- Interactive map of Villa Rozenrust

Restaurant information
- Established: 1968
- Owner: Family Raimondi
- Food type: Italian
- Location: Veursestraatweg 104, Leidschendam, 2265 CG, Netherlands
- Website: Official website

= Villa Rozenrust =

Villa Rozenrust is a restaurant in Leidschendam, Netherlands. It is a fine dining restaurant that was awarded one Michelin star in 1976 and retained that rating until 1989. In 1993 it was again awarded a Michelin star and retained that rating until 1999.

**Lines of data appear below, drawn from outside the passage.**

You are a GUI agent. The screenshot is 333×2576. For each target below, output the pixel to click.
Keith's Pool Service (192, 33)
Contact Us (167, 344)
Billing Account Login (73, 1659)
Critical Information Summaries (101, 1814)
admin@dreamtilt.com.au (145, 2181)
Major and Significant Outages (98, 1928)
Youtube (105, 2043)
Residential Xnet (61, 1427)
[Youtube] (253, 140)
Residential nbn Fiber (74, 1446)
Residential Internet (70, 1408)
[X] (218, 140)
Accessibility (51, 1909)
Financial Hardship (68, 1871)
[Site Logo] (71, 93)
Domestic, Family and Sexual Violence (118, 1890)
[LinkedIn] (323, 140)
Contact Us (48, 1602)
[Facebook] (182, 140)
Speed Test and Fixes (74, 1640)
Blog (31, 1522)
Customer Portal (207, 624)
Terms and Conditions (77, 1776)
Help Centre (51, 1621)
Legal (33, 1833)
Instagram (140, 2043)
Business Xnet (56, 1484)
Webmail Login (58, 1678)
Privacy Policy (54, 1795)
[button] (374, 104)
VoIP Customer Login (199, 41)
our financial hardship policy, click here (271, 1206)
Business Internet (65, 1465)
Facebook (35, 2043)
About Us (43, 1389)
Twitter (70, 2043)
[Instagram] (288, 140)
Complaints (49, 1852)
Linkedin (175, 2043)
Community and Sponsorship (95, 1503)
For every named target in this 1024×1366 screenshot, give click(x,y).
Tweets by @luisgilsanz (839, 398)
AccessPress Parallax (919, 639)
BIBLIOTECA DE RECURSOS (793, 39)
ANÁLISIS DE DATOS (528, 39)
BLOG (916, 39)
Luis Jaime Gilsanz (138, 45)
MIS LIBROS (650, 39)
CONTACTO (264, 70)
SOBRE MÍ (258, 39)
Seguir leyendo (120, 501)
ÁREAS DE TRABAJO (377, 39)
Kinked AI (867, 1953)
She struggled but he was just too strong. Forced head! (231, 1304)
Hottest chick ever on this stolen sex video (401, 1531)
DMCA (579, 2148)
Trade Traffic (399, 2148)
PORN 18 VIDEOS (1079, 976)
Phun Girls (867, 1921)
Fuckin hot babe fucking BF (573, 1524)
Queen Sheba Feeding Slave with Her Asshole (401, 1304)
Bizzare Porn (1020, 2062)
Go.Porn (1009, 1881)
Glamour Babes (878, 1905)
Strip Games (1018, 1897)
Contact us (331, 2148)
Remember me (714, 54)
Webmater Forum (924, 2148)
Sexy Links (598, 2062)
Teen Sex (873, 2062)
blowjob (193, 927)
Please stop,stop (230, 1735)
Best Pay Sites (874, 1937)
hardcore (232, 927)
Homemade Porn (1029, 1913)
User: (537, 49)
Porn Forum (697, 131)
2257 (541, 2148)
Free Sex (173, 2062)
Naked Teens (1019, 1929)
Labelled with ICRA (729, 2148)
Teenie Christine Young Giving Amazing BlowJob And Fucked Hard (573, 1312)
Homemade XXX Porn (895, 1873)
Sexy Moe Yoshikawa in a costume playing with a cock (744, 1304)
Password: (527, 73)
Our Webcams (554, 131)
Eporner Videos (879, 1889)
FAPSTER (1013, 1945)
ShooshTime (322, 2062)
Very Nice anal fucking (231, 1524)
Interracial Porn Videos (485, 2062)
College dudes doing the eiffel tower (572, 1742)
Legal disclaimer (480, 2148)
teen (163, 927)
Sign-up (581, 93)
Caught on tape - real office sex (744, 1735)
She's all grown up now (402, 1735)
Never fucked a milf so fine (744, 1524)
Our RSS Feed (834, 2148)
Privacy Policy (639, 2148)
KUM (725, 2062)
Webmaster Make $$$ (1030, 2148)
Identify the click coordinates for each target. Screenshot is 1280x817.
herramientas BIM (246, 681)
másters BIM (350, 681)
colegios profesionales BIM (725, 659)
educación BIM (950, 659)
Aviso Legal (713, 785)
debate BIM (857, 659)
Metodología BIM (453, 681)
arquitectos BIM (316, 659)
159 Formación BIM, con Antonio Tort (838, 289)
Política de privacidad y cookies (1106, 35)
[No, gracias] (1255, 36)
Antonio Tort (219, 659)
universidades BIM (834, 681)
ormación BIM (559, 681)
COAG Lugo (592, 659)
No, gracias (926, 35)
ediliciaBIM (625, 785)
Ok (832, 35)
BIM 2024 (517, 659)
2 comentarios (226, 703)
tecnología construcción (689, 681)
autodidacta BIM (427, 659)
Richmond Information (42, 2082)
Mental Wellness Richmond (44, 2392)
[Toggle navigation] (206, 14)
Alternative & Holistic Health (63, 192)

One of the head chefs that worked here, was Cees Helder, later to become the first Dutch head chef to be rewarded three Michelin stars. Other head chefs were Huub Biro, Roberto de Luca, Christian van der Linden, Danny van Wessel and Luca Malagnino.

In the second star period, head chef was Marcel van Lier, who took over from Lambert Stuifbergen in 1994.

The restaurant was founded by Giovanni Matarazzi. He sold the restaurant in 1998. After that, several owners came in and went again in quick succession, until in 2007 the Raimondi family took over and ownership stabilized.

In 2006 the restaurant changed course, shed of the Dutch-Italian-styled kitchen and went over to a pure Italian styled kitchen. At present, the restaurant carries the name Raimondi's Villa Rozenrust.